At the beginning of Max Frisch’s novella Man in the Holocene, Geiser, the elderly protagonist, is building a pagoda out of crispbread as torrential rains fall upon his Swiss canton of Ticino. The rain continues over several days, triggering landslides and floods and blocking the highway. Bored, Geiser finds another innovative way to keep his failing mind occupied: He clips entries out of the encyclopedia and tacks them to the walls of his house.
He gathers articles on every topic that occurs to him: the creation of the world, the history of his canton, and, more obsessively, the geologic timelines of the Earth, from the Cambrian period of 500,000,000 years ago to the geologic present, known as the Holocene. Soon he’s cutting out every entry he can find about dinosaurs, and then, as the storm intensifies even further, about forms of personal annihilation: getting struck by lightning, memory loss, apoplexy.
He packs his rucksack and heads toward a mountain that is crumbling in the distance. No sense staying trapped inside a house, he reasons.
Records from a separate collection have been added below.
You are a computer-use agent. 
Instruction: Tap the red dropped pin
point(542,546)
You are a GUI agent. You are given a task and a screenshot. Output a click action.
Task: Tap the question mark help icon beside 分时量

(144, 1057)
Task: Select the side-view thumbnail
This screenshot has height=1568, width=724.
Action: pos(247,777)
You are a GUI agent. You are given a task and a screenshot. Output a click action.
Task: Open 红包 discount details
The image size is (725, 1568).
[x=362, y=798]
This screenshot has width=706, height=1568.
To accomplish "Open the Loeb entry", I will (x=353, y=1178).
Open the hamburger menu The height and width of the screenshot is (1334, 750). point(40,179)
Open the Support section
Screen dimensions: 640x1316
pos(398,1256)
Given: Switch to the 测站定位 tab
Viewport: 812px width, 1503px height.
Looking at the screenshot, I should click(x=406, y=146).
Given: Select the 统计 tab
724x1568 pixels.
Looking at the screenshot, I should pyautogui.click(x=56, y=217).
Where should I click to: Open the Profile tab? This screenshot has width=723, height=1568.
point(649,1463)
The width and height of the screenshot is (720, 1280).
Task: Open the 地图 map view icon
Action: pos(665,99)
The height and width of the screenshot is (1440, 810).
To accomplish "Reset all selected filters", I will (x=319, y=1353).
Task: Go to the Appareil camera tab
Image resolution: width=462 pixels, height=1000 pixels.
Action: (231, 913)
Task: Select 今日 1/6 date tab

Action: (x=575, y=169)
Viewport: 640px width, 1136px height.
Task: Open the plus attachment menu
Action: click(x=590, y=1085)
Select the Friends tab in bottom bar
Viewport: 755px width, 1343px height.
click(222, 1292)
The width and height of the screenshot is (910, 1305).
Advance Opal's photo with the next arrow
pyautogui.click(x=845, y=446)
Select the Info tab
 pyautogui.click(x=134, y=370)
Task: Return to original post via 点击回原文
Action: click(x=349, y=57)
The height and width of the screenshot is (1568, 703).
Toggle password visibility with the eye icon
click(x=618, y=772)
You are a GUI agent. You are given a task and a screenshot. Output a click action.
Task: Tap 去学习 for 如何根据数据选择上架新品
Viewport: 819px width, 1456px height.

He ventures into the rain and begins a hike along the mountain’s most dangerous pass, 1,076 meters above sea level. It is there that Geiser’s thoughts finally clear, and he remembers a hike up the Matterhorn with his older brother Klaus when they were both young and adventurous. Klaus was a good brother, Geiser thinks. The highways reopen. The next thing he knows, he is home, and his daughter Corinne, misty-eyed, is making tea.
Man in the Holocene first appeared in English translation in the May 19, 1980, issue of The New Yorker. The novella then went out of print until the Dalkey Archive, one of our best small presses, reissued it three years ago. Readers can now rediscover Frisch’s philosophical masterwork, a chillingly beautiful portrait of a man who is surrounded by erosion, nature’s and his own, and who struggles for one last moment of clarity in which to make sense of himself and of civilization. Holocene reminds you of the extraordinary cruelty of human existence, and of its stubborn durability. Life may be as fragile and ridiculous as a pagoda made of crispbread, yet it’s also strong enough to withstand epochs of extinction. No matter how hard we try otherwise, we’re still here.